Mas como pode uma nação como a magnífica Rússia desprezar tão estuporadamente uma história como a sua, uma cultura como a sua, que partilha com o sofrimento humano uma afinidade tão íntima e essencial, como a que Tolstoy, Tchaikovsky, Solzhenitsyn, Scriabin nos ensinaram e continuarão a ensinar por muitos séculos?
Como convive Chekhov com o desfile quotidiano de carros blindados que atropelam carros civis em andamento. Como vive Stravinsky com as mãos nuas que resistem às colunas russas de camiões militares?
Onde consagra Dostoyevsky uma política de guerra de terror bruto, bárbaro, com a destruição minuciosa de sanatórios, hospitais, bairros residenciais, lares de idosos, escolas, creches, maternidades num regresso à guerra total que acreditávamos pertencer ao passado?

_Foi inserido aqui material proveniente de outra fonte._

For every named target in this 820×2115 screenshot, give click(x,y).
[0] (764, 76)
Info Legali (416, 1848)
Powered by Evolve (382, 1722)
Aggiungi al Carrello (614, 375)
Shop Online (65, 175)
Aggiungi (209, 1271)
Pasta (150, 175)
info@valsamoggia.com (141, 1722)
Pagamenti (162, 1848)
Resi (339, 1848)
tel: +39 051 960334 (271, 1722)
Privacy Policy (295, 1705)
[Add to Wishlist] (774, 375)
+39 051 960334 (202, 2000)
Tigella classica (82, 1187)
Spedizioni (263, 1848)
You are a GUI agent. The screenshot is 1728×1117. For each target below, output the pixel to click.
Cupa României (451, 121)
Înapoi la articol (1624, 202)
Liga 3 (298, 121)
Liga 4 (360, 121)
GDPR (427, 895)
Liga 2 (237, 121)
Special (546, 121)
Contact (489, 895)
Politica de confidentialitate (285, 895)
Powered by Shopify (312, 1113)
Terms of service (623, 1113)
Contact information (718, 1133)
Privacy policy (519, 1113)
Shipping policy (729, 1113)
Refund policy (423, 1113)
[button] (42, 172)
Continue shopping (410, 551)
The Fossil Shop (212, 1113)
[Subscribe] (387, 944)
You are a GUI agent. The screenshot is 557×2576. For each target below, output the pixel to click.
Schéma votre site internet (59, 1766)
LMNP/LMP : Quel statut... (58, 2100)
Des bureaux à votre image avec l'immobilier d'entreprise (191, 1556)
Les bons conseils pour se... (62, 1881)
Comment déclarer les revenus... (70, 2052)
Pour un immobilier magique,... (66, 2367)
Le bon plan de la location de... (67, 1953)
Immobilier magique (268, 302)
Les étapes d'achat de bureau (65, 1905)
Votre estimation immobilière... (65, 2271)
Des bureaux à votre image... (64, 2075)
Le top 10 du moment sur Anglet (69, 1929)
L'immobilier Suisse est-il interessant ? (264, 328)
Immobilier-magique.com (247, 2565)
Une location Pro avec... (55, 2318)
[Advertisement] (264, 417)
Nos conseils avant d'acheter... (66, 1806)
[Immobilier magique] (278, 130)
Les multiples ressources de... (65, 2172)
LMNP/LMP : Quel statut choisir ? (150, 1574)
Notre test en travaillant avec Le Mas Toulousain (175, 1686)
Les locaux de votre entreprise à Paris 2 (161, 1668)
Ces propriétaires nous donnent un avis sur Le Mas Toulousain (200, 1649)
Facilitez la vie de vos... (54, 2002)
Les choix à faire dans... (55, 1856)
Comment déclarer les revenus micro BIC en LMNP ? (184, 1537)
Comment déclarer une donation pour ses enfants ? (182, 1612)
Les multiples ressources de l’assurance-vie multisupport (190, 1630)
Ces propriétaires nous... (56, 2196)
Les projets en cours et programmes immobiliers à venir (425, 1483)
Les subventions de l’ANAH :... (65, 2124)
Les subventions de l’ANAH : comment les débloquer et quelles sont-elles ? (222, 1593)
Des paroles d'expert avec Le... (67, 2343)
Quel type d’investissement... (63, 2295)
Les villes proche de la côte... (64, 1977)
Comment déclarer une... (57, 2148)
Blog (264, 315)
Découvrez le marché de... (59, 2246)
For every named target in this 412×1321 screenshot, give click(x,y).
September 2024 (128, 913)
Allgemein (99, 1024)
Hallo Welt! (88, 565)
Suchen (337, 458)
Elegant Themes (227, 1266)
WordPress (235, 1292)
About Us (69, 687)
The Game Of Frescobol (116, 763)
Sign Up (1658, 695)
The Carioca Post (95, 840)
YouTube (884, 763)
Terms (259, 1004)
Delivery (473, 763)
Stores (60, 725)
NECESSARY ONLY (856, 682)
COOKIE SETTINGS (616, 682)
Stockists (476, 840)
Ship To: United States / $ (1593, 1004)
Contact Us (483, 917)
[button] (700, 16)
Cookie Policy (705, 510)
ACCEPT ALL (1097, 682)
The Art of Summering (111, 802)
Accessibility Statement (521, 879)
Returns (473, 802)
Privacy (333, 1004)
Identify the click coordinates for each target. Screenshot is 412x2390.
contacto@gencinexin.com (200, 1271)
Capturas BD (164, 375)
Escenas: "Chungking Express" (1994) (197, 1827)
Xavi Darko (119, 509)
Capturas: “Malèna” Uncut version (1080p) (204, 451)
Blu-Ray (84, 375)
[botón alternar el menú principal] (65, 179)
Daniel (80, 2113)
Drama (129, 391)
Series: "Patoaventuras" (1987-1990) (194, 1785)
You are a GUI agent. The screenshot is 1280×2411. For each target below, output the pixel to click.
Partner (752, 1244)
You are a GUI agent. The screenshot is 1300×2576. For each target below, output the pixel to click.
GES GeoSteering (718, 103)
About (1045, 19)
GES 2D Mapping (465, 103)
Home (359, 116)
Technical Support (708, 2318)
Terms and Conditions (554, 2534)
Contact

Cada tanque russo é hoje um carro alegórico do Absurdo e todas estas imagens representam um estupro de civilização. De toda a civilização. A letra no fim do alfabeto da decência.
Augusto Gil não era um poeta maior. Mas as pegadas que chorou no seu poema são, hoje, a glória da Ucrânia e são elas a razão porque temos a obrigação maior de interromper o torpor do cinismo que teima em nos devorar.